TEXT BLOCK:
These maps show how the complex cancer landscape - made up of cancer cells, immune cells and connective tissue - varies between and within tumours, depending on their genetic makeup.
This technique could one day provide doctors with an unparalleled wealth of information about each patient's tumour upon diagnosis, allowing them to match each patient with the best course of treatment for them.
In the future, it could also be used to analyse tumours during treatment, allowing doctors to see in unprecedented detail how tumours are responding to drugs or radiotherapy. They could then modify treatments accordingly, to give each patient the best chance of beating the disease.
Dr Raza Ali, lead author of the study and junior group leader at the Cancer Research UK Cambridge Institute, said: "At the moment, doctors only look for a few key markers to understand what type of breast cancer someone has. But as we enter an era of personalised medicine, the more information we have about a patient's tumour, the more targeted and effective we can make their treatment."
The researchers studied 483 different tumour samples, collected as part of the Cancer Research UK funded METABRIC study, a project that has already revolutionised our understanding of the disease by revealing that there are at least 11 different subtypes of breast cancer.
The team looked within the samples for the presence of 37 key proteins, indicative of the characteristics and behaviour of cancer cells. Using a technique called imaging mass cytometry, they produced detailed images, which revealed precisely how each of the 37 proteins were distributed across the tumour.
The researchers then combined this information with vast amounts of genetic data from each patient's sample to further enhance the image resolution. This is the first time imaging mass cytometry has been paired with genomic data.
These tumour 'blueprints' expose the distribution of different types of cells, their individual characteristics and the interactions between them.
By matching these pictures of tumours to clinical information from each patient, the team also found that the technique could be used to predict how someone's cancer might progress and respond to different treatments.
Professor Carlos Caldas, co-author of the study from the Cancer Research UK Cambridge Institute, said: "We've shown that the effects of mutations in cancer are far more wide-ranging than first thought.
"They affect how cancer cells interact with their neighbours and other types of cell, influencing the entire structure of the tumour."
The research was funded by Cancer Research UK's Grand Challenge initiative. By providing international, multidisciplinary teams with £20 million grants, this initiative aims to solve the biggest challenges in cancer.
Dr David Scott, director of Grand Challenge at Cancer Research UK said: "This team is making incredible advances, helping us to peer into a future when breast cancer treatments are truly personalised.
"There's still a long way to go before this technology reaches patients, but with further research and clinical trials, we hope to unlock its powerful potential."
H Raza Ali, Hartland Jackson, Vito RT Zanotelli, Esther Danenberg, Jana Fischer, Helen Bardwell, Elena Provenzano, CRUK IMAXT Grand Challenge Team, Oscar M Rueda, Suet-Feung Chin, Samuel Aparicio, Carlos Caldas, Bernd Bodenmiller.
Imaging mass cytometry and multi-platform genomics define the phenogenomic landscape of breast cancer.
Nature Cancer volume 1, pages163–175 (2020). doi: 10.1038/s43018-020-0026-6.

EXERCISES TO COMPLETE:
a - Revise the breast cancer article starting at "The team looked" and ending at "interactions between them.", changing "imaging mass cytometry" to "IMC".
b - Name every person the breast cancer article quotes directly.

SOURCE MATERIAL:

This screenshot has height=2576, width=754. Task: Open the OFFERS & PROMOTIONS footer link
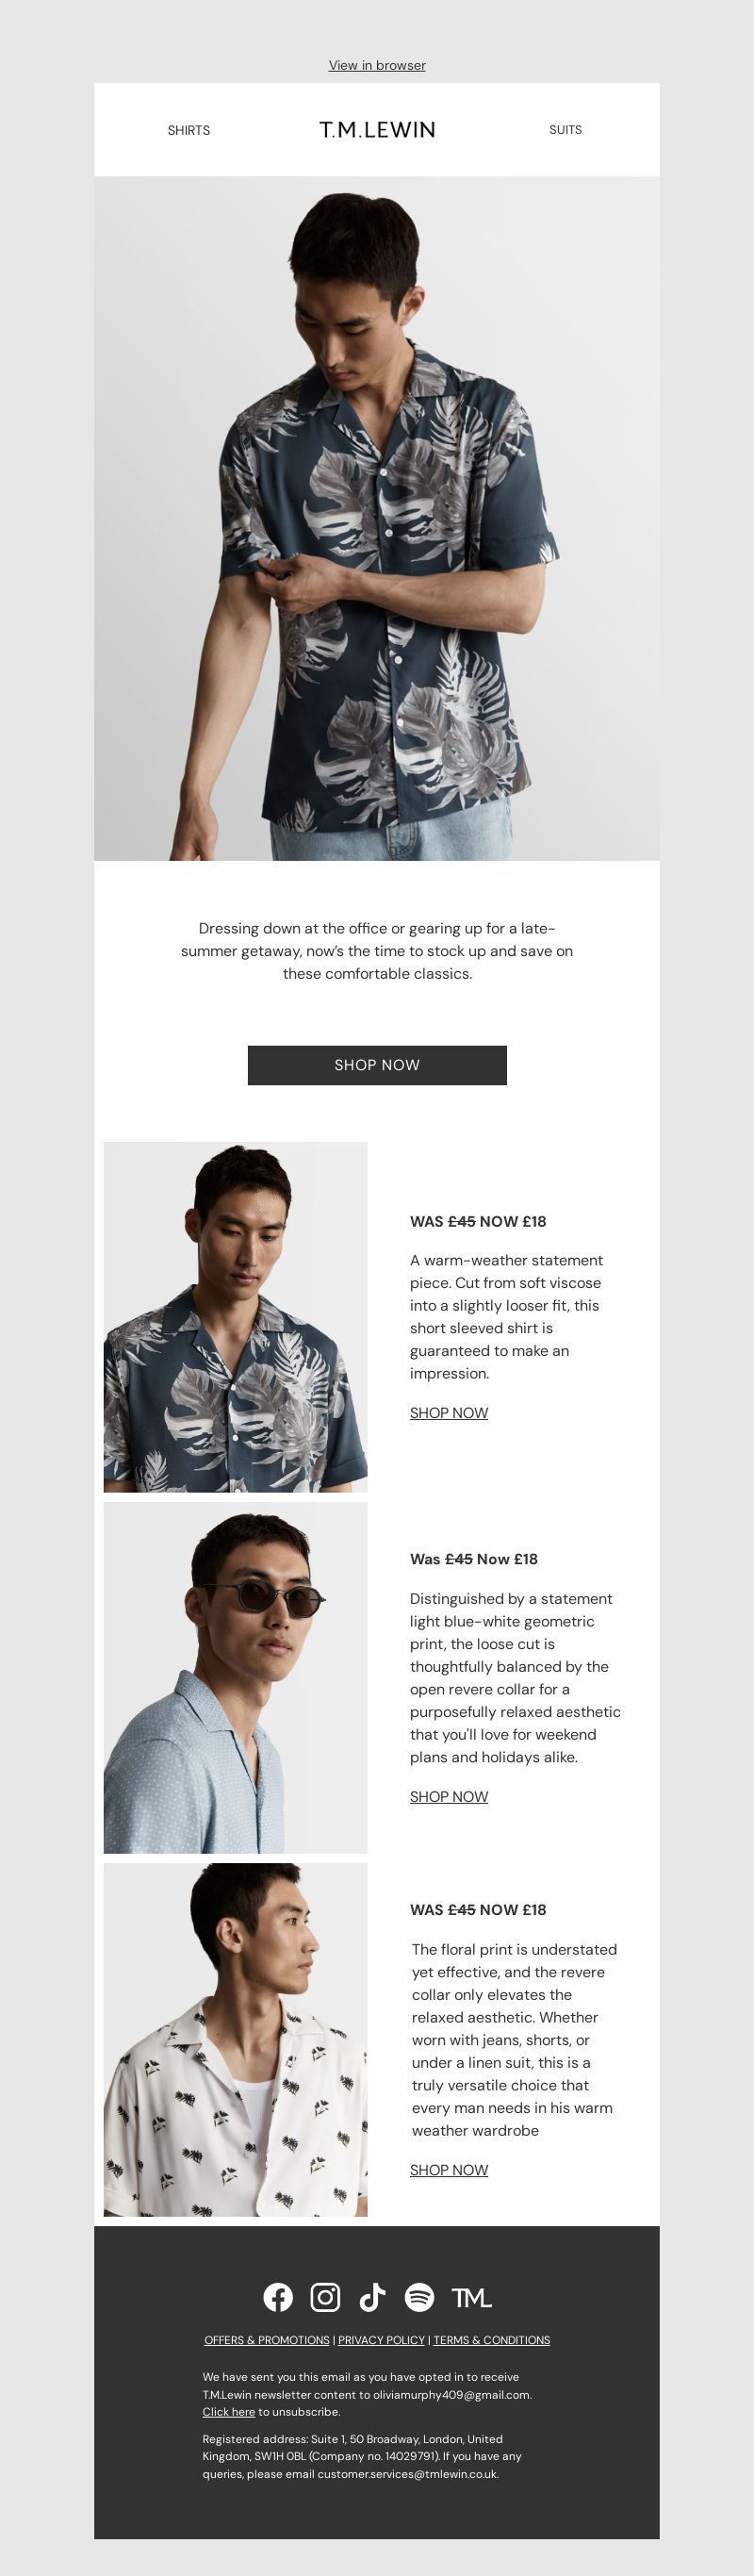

SOLVED TASKS:
a -
The team looked within the samples for the presence of 37 key proteins, indicative of the characteristics and behaviour of cancer cells. Using a technique called IMC, they produced detailed images, which revealed precisely how each of the 37 proteins were distributed across the tumour.
The researchers then combined this information with vast amounts of genetic data from each patient's sample to further enhance the image resolution. This is the first time IMC has been paired with genomic data.
These tumour 'blueprints' expose the distribution of different types of cells, their individual characteristics and the interactions between them.

b -
Dr Raza Ali
Professor Carlos Caldas
Dr David Scott